お土産物店が立ち並ぶ縄手通り同様、毎日暮らしていると観光客向けのようなお店自体には関心が無くなるのだけど、この道を通る方が移動に都合が良いのでほぼ毎日のように通り道として使っている。
今日はわざわざ中町通りへ。
ただの通り道ではなく、ちきりや工芸店を目指した。
以前に訪れたときに目星を付けていた器を買いに。
今日は、この店を営み、松本民芸館を立ち上げた丸山太郎さんの娘さんが店に立っていた。かわいらしくて品のある方で、一目みて大ファンになった。
いい買い物ができたとほくほくした気持ちで外へ出ると、向かいにあるファーマーズマーケットに目が止まった。りんごがたくさん並んでいる!
少し前まではシナノスイートばかりが並んでいたのに。店内にも真っ赤なりんご「秋映」があったり、「トキ」という黄色いりんごがあったり、他にも聞き馴染みのないりんごがごろごろしている。
そして、きのこ!
山からそのまま取ってきたような新鮮な風貌だ。こんなに大きななめこも初めて見た。自炊するタイミングもわずかしかないのだけれど、「くりたけ」と黄色いりんご「トキ」を買って帰る。
そろそろ徳島への帰り支度がはじまった。
買い納め、食べ納めが続きます。
/ 飴屋
松本では昔から毎年『松本あめ市』という市が開かれるという。松本が飴の町だというのは初めて知った。
こちらでの買い納めは、堂々とろり。
はちみつみたいな水飴だ。
通常の水飴よりもとろとろと滑らかなので、はちみつの代用として使える。トーストに垂らしたり、ヨーグルトに混ぜたり。
飴の町、松本の味。

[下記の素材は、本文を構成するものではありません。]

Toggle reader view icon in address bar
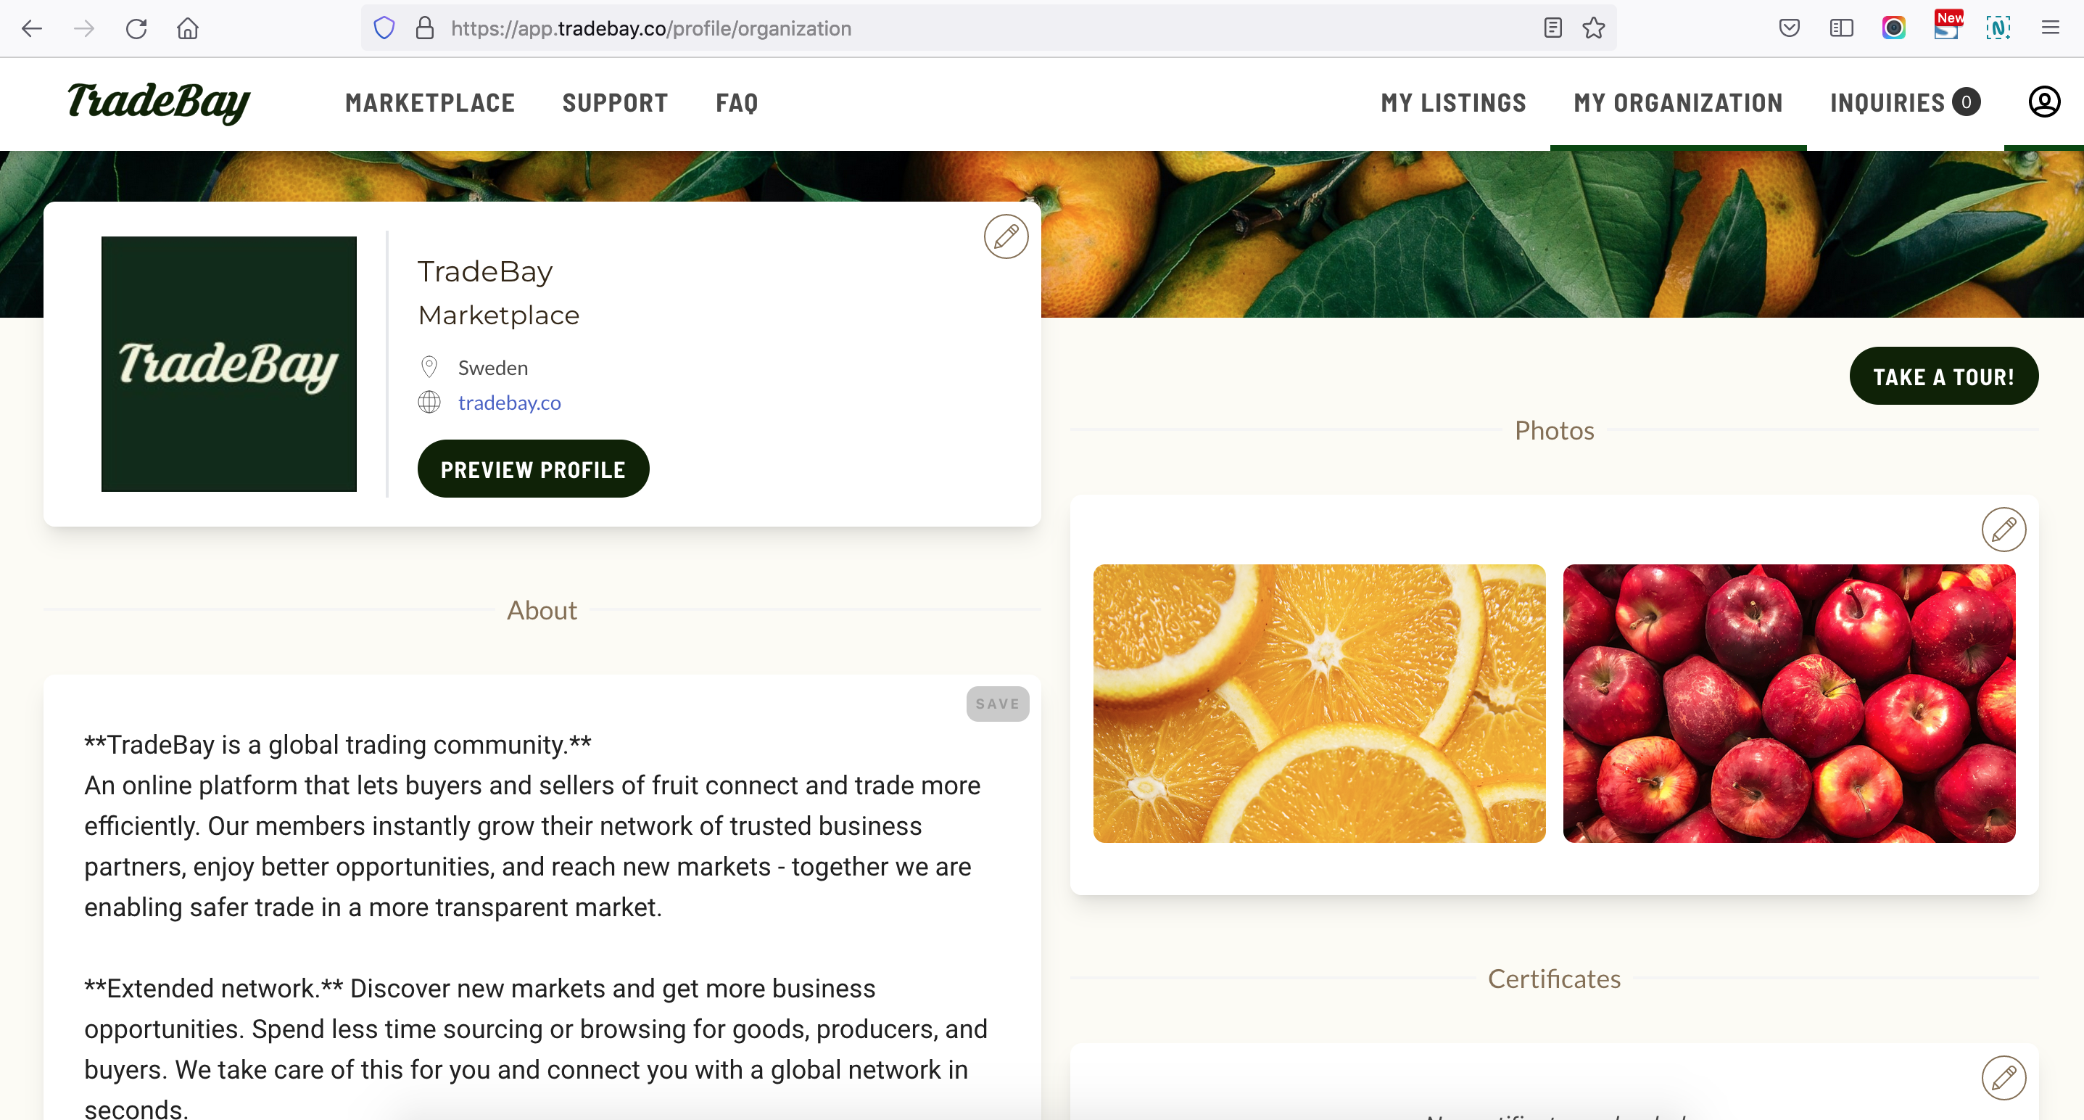Viewport: 2084px width, 1120px height. 1552,28
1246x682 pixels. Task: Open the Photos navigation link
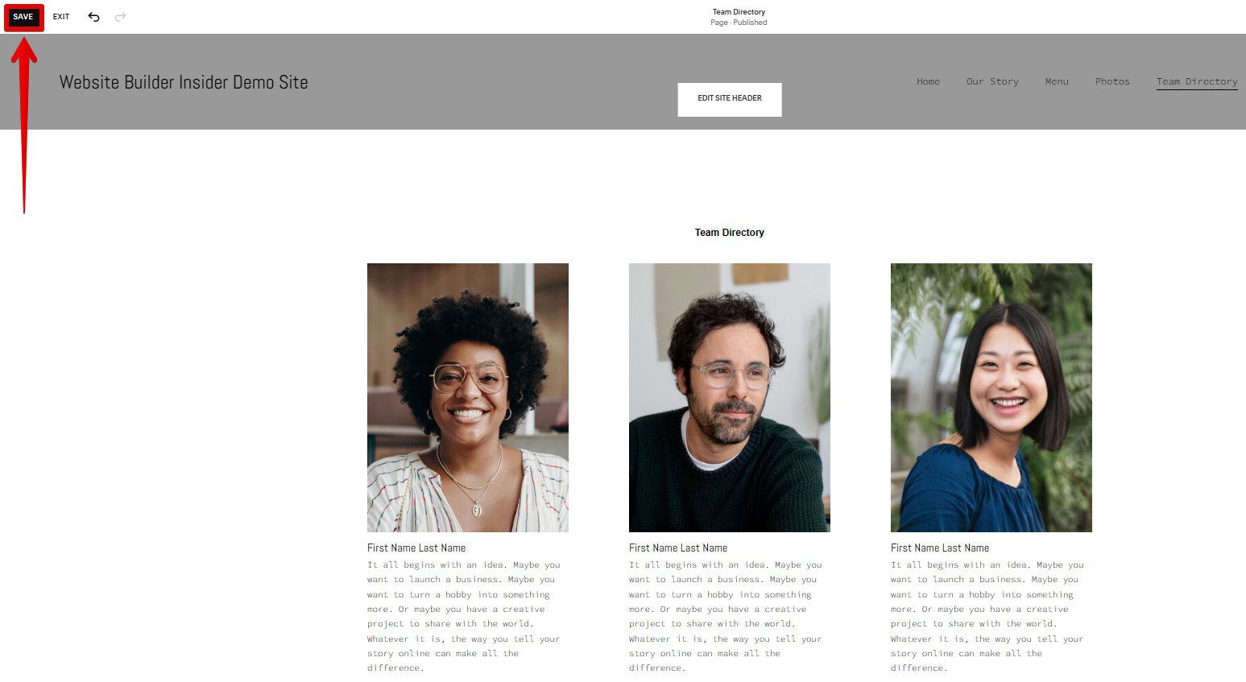(1112, 81)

徳島に持って帰るもののひとつに決めた。
/ マサムラのシューパリジャン
先日徳島から遊びに来てくれたとっとさんがシュークリームを食べて「感動した」と言っていたのでマサムラに行くことにした。
テイクアウト専門店だと思っていたけれど本店にはイートインスペースがあるということなので、今回は本店へ行ってみることにした。建物が見えてきた数10メートル手前から、もうすでに甘い香りが漂ってくる。
マサムラといえばベビーシューと聞く。
店に入るとベビーシュー、シューパリジャン、シューアラモード、スイス風シュークリーム、純カスターシュークリーム、生シュークリーム…と、シュークリームだけでこんなにも種類がある。どれも美味しそうだ。迷う。
とっとさんは確かシューアラモードを食べていたと思う。
迷った挙句、クッキー生地で挟んでいるというのに惹かれてシューパリジャンを選んだ。こちらもたっぷりとカスタードクリームが詰まっている。ひと口かぶりつくと奥からますます溢れ出てくるカスタードクリーム。この濃厚で絶妙な甘さのカスタードクリームは最高。
カスタードクリームがこぼれないよう食べていたら、あっという間に完食。他のシュークリームもどうにか滞在中に食べてみたいなあ。
/ エオンタ
噂は聞いていたけれど、敷居が高そうな印象があって、なかなか訪れることができなかった店『エオンタ』。老舗のジャズ喫茶店だ。
コーヒーが美味しいとか、パスタが美味しいとか、スイーツが美味しいとか、美味しい噂ばかり聞くので、ついに行ってみることにした。
細い階段を上った先にある。
扉を開くと、そこはジャズの世界。BGMが少し大きめの音量で響き渡っていて、音楽の海にどっぷり浸れる空間だった。
「お湯を沸かすところからはじめるので時間がかかります」と、注意書きが添えられてあったパスタメニュー。その噂も以前に聞いていたので、時間がかかることは承知の上。迷うことなくパスタメニューからバジルソースのリングイネを注文した。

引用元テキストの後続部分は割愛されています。